Khoriv is a small village, with just 70 homesteads and less than 400 inhabitants. It is connected to Lokachi, from which it is only a few kilometers away, not by a road, which is half-ruined, but by a mere direction running between fields and hills. However, there are plenty of well-built houses and reach homesteads there, and the local St. Onuphrius Church is well-maintained and colorful like an Easter egg. The shrine has preserved its original appearance, it has never been rebuilt or had any additions built, and since its consecration in 1870, it has never been closed. Having survived the First and Second World Wars, it was one of the six churches in the raion where the mass was celebrated even under the militant atheist regime.
The little church’s interior astounds the viewer with its color scheme and the quality and amount of work invested in it all. It includes unusual malachite-like panels which the parish priest, Father Yakiv Muliar, spied out in a certain Volyn church as he traveled a lot looking for details that would make his shrine unlike any other. It also includes wall paintings, in particular, a copy of The Kyivan Caves Image of the Virgin Mary with the Saints Anthony and Theodosius of the Caves, which is placed above the iconostasis: definitely, no near or distant church has anything like that. In general, these wall paintings and all the interior decoration with its ornaments of amazing beauty serve to confirm that faith brings the joy of the Resurrection. While the village of Khoriv was small, it still invited the best artists to work on the church: in particular, Ihor Ivashko from Horokhiv, who studied under the great Oleksandr Koretsky. Some paintings were done by parish priest of the Mervyn Church (Berestechko Deanery of the Volyn Diocese of the Ukrainian Orthodox Church) Father Pavlo Klitsuk, who was Father Yakiv’s classmate at the theological seminary.
The little Khoriv Church is a rare case of organic unity between the modernity and the antiquity. Repairs were made, but the old wooden windows were not discarded, and they look organic beside the old walls. Father Yakiv has not allowed the old icons that have come down to him in the authentic form to be repainted or have new images added. Unfortunately, a lot of them had been already repainted by unknown persons, at unknown times, and for unclear purposes. The iconostasis was the first victim of it, which should have been an interesting work in such an ancient church. The priest says that at present, his lowly rural parish cannot afford to finance restoration of the iconostasis, although it would be highly desirable to see which faces of saints are hidden under the ancient layers of paint. After all, this iconostasis came here from another Khoriv church which has long been destroyed, and it was older than the St. Onuphrius Church...

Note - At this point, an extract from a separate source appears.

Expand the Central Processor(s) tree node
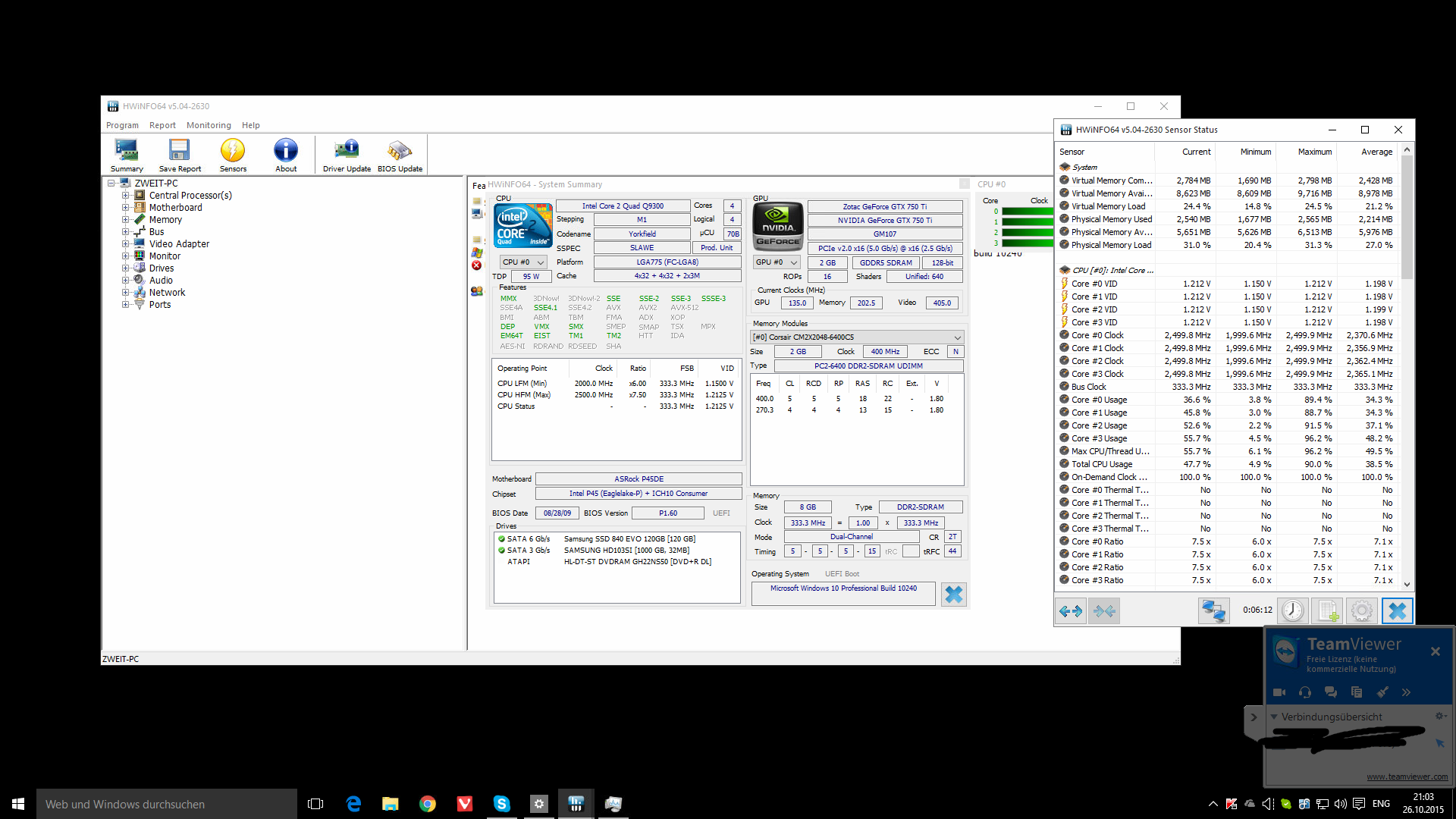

The Khoriv shrine has its own relic: the altarpiece painted by Iov Kondzelevych, the icon painter who is seen as the most prominent figure in the history of Ukrainian painting of the 17th and 18th centuries. Since the altarpiece is located behind the altar, women can only see it from a distance, like I did together with Tetiana Yelisieieva, the head of the Volyn Icon Museum, while staying in Khoriv. However, there are descriptions made by the museum’s specialists, there are photos of each border scene from the iconostasis. “Initially, the altarpiece was intended for an icon of St. Nicholas, as evidenced by the image of the Nicean miracle in a big border scene over the icon: the Virgin Mary and Jesus Christ hold up not only an omophorion and a Gospel, but also a miter which they crown the central image with,” said Yelisieieva. “The scenes from the saint’s life include The Baptism of St. Nicholas, The Apparition to Emperor Constantine, The Apparition to Three Men in Prison, and The Burial of St. Nicholas. Another border scene depicts the apparition of Christ to St. Peter of Alexandria, whose image we can see in a border scene on the inner frame of the altarpiece.”
But most importantly, the altarpiece is paired with another one made for the miraculous icon of the Virgin Mary at the Church of the Nativity of the Virgin in the Zahoriv Monastery in Volyn (now this second part is kept in a museum in Lviv). It is a pity that images in some border scenes of the Khoriv altar iconostasis were also painted-over by later ‘masters.’ Therefore, on the one hand, it is a pity that this unique 17th century piece is housed in a lowly, so to speak, rural church. Any museum, Yelisieieva believes, would be honored to get this iconostasis and display it. Such pieces are the property of the state in Ukraine, they are registered, they are owned by the Ukrainian nation, and not individual museums. In Western countries, such pieces are removed from shrines by government order and transferred to museums, for they are monuments of spiritual culture and history of art. Experts believe that the Khoriv “diamond” needs to be restored, and the rural church should perhaps even have another iconostasis, a new one donated to it as a replacement. However, our government usually has no time for such projects.